Sweet History landmark (photo)

Corn Street – Exploring the growth of banking and trading in Bristol

Slavery and the rise of the Banking system – Background information

‘From the 1660s the British economy flourished thanks to banking and other financial institutions. Overseas trade and colonial expansion relied on trading houses, insurance companies and banks. The slave trade relied heavily on credit and the risks meant a growth in maritime insurance. Before the 1660s there were no banks in London, and even a century later, banking was under-developed outside the city. The Bank of England was set up in 1694, and underpinned the whole system of commercial credit, and its wealthy City members, from the governor down, often made their money wholly or partly in the slave trade. Provincial banking across England only emerged in the 18th century.

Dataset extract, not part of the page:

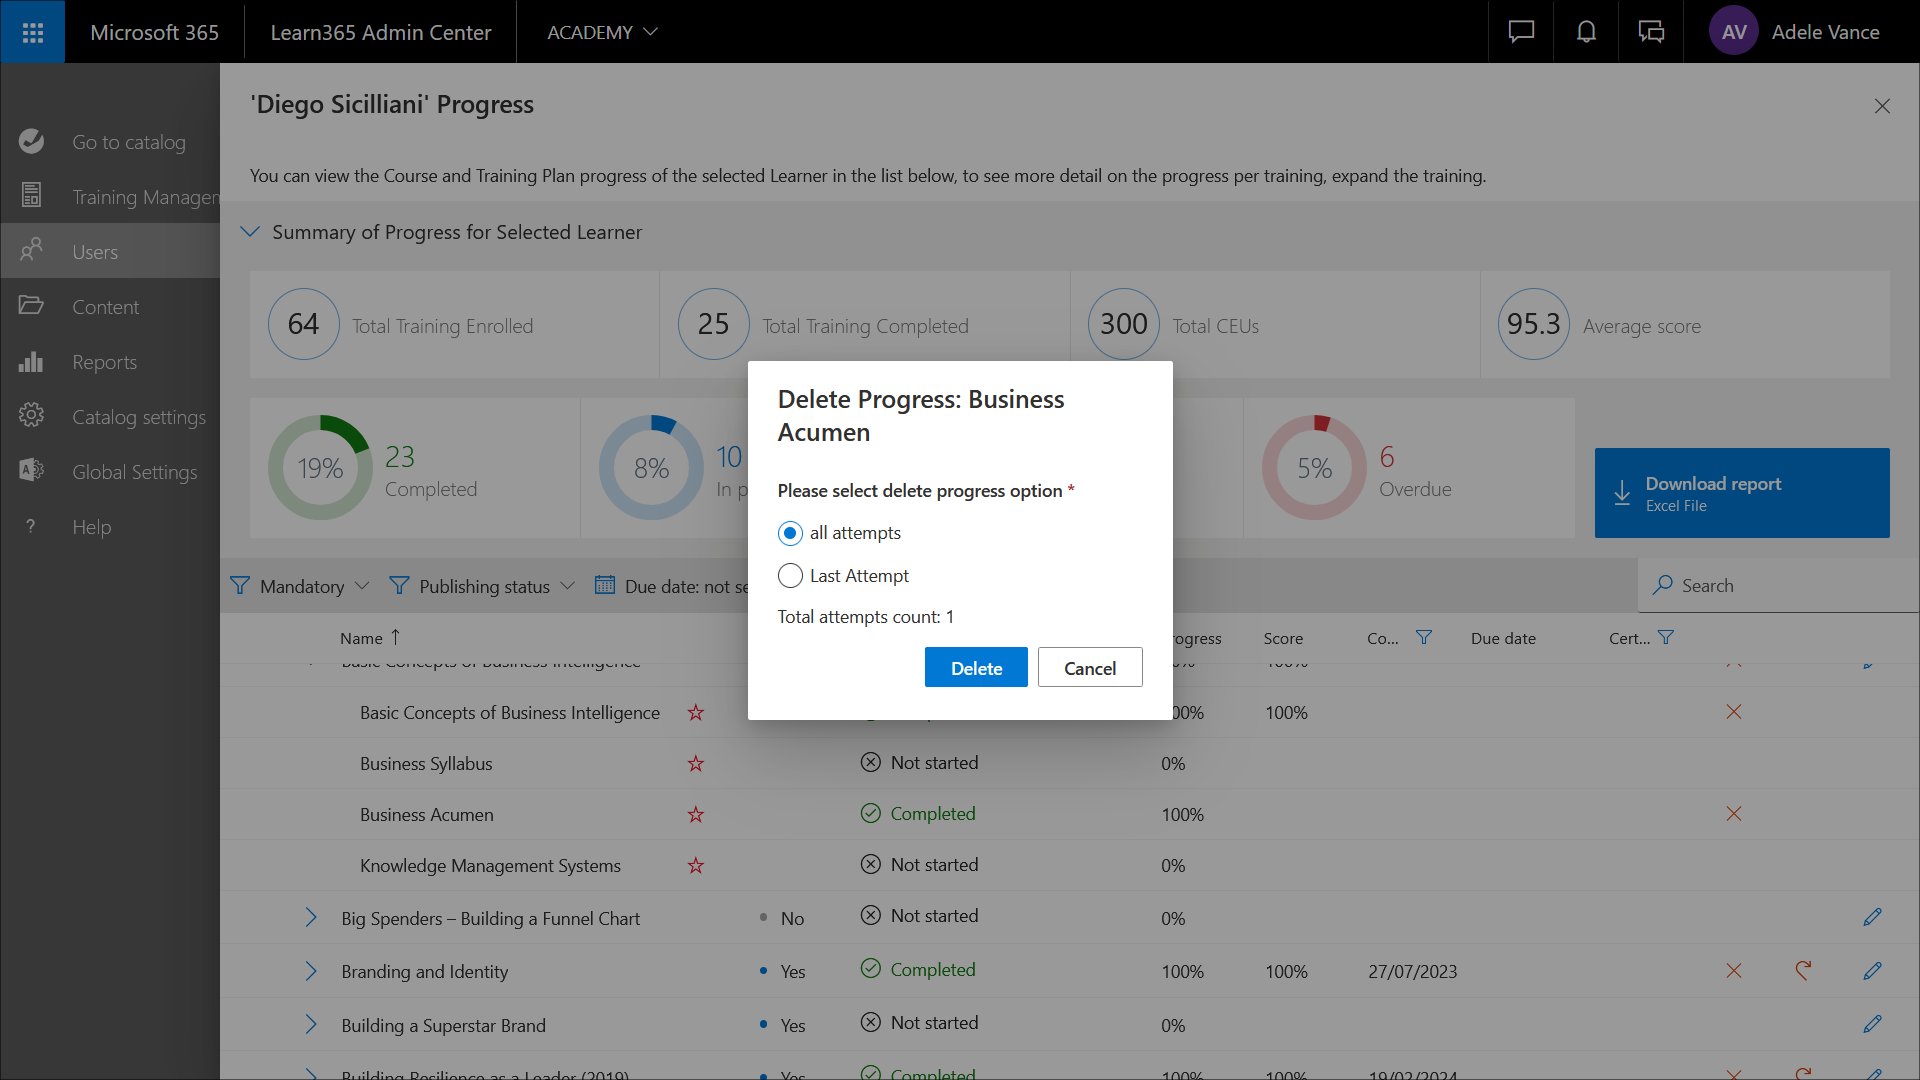
Task: Click the Cancel button in dialog
Action: [1090, 668]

Because slave voyages could take 18 months, and each of the three legs of the journey involved buying and selling, credit was used to underwrite the journeys. In the early days of the slave trade, a group of merchants, or what we would now call venture capitalists, would finance a ship; over time more formal financial organisations including Lloyds and Barings banks were established for this purpose. Enslaved Africans were insured as goods, along with other property’.
English Heritage website

  1. Read the extract above to the pupils and discuss
  2. Get the pupils to explore the Corn Street banking and trading sites on the Sweet History? website and England’s Past for Everyone

Corn Street
Corn Street was the street where many merchants did business during the 1700s. They traded in cloth from India, butter, eggs and chickens from Wales, goods made from iron from the centre of England, and slave produced goods from the Caribbean and North America such as sugar, tobacco, coffee and chocolate.

Natwest Bank

The National Westminster Bank on Corn Street has a plaque on the wall that commemorates the Old Bank, that was originally set up in nearby Broad Street in 1750 (see site 9 of Sweet History? trail). This once was the site of one of the first banks outside London. This was one of the banks that eventually merged into the National Westminster Bank. All but one of the bank’s founders were traders to Africa, including Merchant Venturer Isaac Elton. This shows the connection between Bristol’s slave trade and the development of the banking system.

Coffee Shops
The trails illustrate the links between the city of Bristol and the wider global economy during the time of the Atlantic slave trade. Many merchants in Georgian Bristol still preferred to do their business in Bristol’s coffee houses and of course, coffee was then largely slave-produced. Number 56 Corn Street is still a coffee and sandwich shop and has been a coffee shop for over two hundred years.

Coffee houses began as a meeting place for the well-off, since coffee (and tea and chocolate) were originally expensive luxuries that only the rich could afford. (Coffee and chocolate were grown by slaves in the Caribbean and Latin America.) Men involved in trading would come to the coffee shops to read the newspapers, share business gossip and arrange business deals.

The Corn Exchange

The Exchange was built in 1741–43 by John Wood the Elder. It replaced the less grand facilities that were previously on the site for Bristol’s merchants. When finished in 1743 the Exchange, as planned, had “the outward appearance of one grand structure” and the much-admired exterior remains largely as it was built to this day. Internally, however, it consisted of various spaces. On either side of the front entrance in Corn Street were a coffee house and tavern, each of four storeys. Despite being called the ‘Corn’ exchange, it was intended for merchants of all types (not just corn!) and a number directly involved in the Guinea and West Indian trade used it for business transactions. However, it seems most African and American merchants preferred to do their business deals in the more informal atmosphere of the nearby coffee houses.

The Nails
Four brass tables are located outside the Corn exchange on Corn Street. They are probably modelled after mobile tables which were taken to trade fairs and markets. The brass nails, with flat tops and raised edges which prevent coins from tumbling onto the pavement, were made as convenient tables for merchants to carry out their business.

The Commercial Rooms

The Commercial Rooms were built in 1810 by Charles Busby, just after the abolition of the slave trade in Britain (1807). They replaced a well-known coffee house that was previously on the same site. They were designed as a new centre for Bristol businessmen and originally housed a club for mercantile interests. The weather vane on the roof helped merchants estimate the arrival times of shipping. At the top of the building are three decorative statues which represent Bristol, Commerce and Navigation.

These were once jokingly called ‘the three commercial Graces’ - this was because in Greek myths the three Graces were beautiful goddesses representing splendour, beauty, and cheerfulness. The joker thought that Bristol merchants were far more interested in shipping and money-making than truly graceful living!

3. Ask the pupils to create a poster that maps out the sites of Corn Street that were linked to trading, banking and the sugar and slave trade. The pupils could imagine they are producing the poster as a historic tourism information poster for Bristol City Council, to be displayed in the Corn Exchange. The poster should be informative and could include an illustrated map with drawings and images of the buildings and features such as sculpture/ornamentation and the brass nails.

This activity could support the delivery of local history, art and design and citizenship.